Мне первое в голову: Михайлова взяли, Александра Дмитрича! Бросил гранки, а дальше не придумаю. Потом – под руку ее и… куда, не знаю. Так, машинально, беру под руку и иду с нею вниз. Она подчинилась, как дитя. Внизу швейцар подал, я шею шарфом. Выходим на улицу. А на дворе ветер, мороз градусов двадцать.
Я хотел было в Эртелев вести, она отрицательно покачала головой и просит: «Поедемте, Владимир Рафаилыч». – «Куда?» – «На Васильевский». – «Это еще зачем, голубушка?» Чувствую, зябну, а тут – ближний свет: «На Васильевский». Но что-то такое было с ней, что я не решился отказать.
Благо быстрый ванька попался. Едем. Неву стали переезжать, ну, думаю, батюшки светы, унесет ветром в залив. И ноги у меня коченеют, быть простуде. Ах ты, девчонка, девчонка… Во мне строгости никакой, не получается. Но тут постарался: «Куда ты меня везешь?» Она как очнулась: «Разве не слышали, Владимир Рафаилыч? Я извозчику сказала: в девятнадцатую линию». – «Что такое? Объясни, Христа ради!» – «Госпиталь».
Тут я все понял.
Сворачиваем с Большого проспекта. Фасад длиннющий, конца не видать. Казенное строение, какие возводили во времена моего детства, в двадцатых годах.

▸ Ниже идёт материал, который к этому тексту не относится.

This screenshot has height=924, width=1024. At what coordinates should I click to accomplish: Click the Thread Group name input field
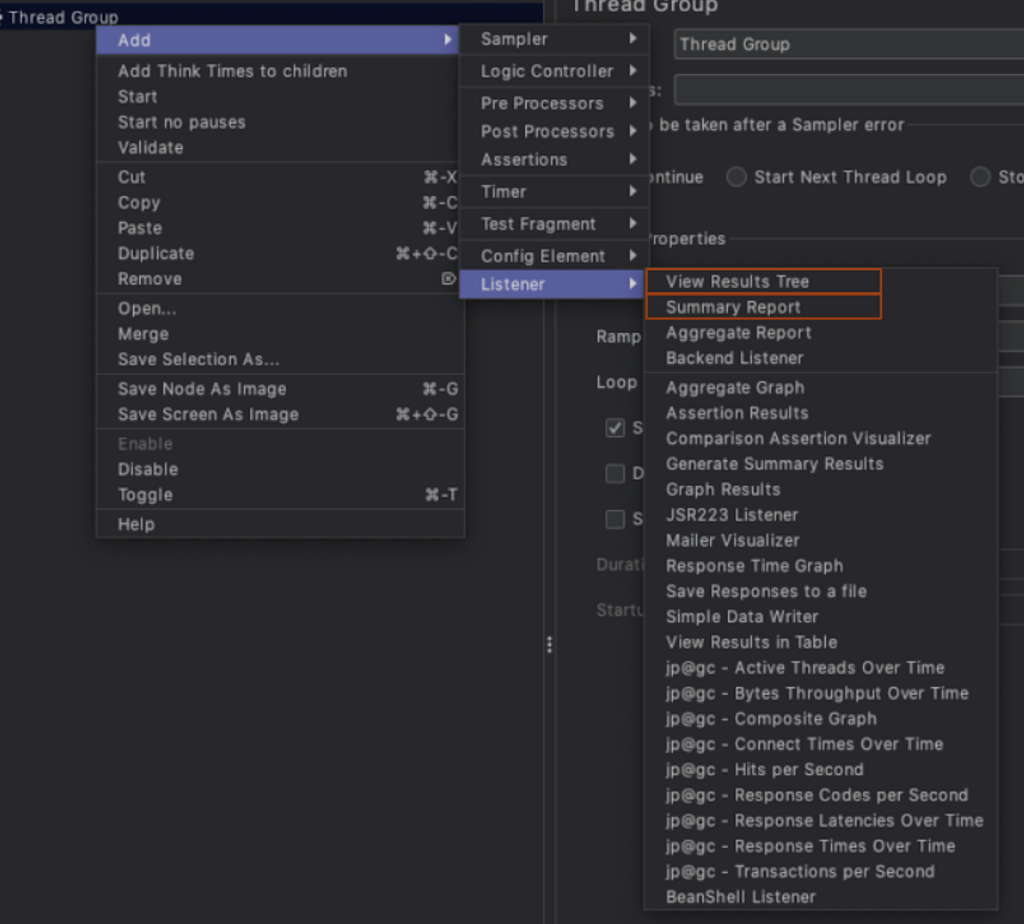click(x=849, y=44)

В приемной пришлось ждать. Солдат-санитар пошел за начальством. Анну Илларионну будто в жар бросило, она распахнула шубку. Я в госпиталях отродясь не бывал. У меня при слове «хирургия» начинает ныть в коленях, от страха ныть. А тут в нос так и шибает что ни на есть хирургическим.

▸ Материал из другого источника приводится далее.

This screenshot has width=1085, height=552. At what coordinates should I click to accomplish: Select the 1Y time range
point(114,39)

Приходит военный медик – насупленный, в вытянутых двух пальцах погасшая сигара, как позабытая. Взглянув на Анну Илларионну, заметил знак отличия Красного Креста и поклонился. И ко мне: «А вы, позвольте узнать?» Я назвался, подал визитную карточку. «Гм, писатель…»
Мы прошли к раненым гвардейцам. Я не знал, что делать: мне было стыдно. Нет, и жалость, и сострадание, но, главное, стыд, стыд и чувство вины, хоть я и ни в чем как будто не был виноват. Я не смел взглянуть им в глаза. И ничего лучшего не придумал, как раздавать деньги. Они благодарили, но равнодушно.
Анна Илларионна – лицо горело, жест быстрый, точно подменили, – о чем-то говорила с насупленным военным медиком. Потом подошла ко мне. «Владимир Рафаилыч, извините, обеспокоила вас, сама не пойму… Что-то у меня, – она провела рукой по лбу. – Извините. И спасибо вам, спасибо. Я останусь, надо помочь, я должна остаться… – Она смотрела мимо меня. – Тут есть несколько из гвардейской полуроты, Дунай форсировали. – Глаза у нее были сухие, только морщинка, тоненькая, иголочкой, морщинка над переносьем углубилась. – Тогда, на Дунае, уцелели. И вот, видите…»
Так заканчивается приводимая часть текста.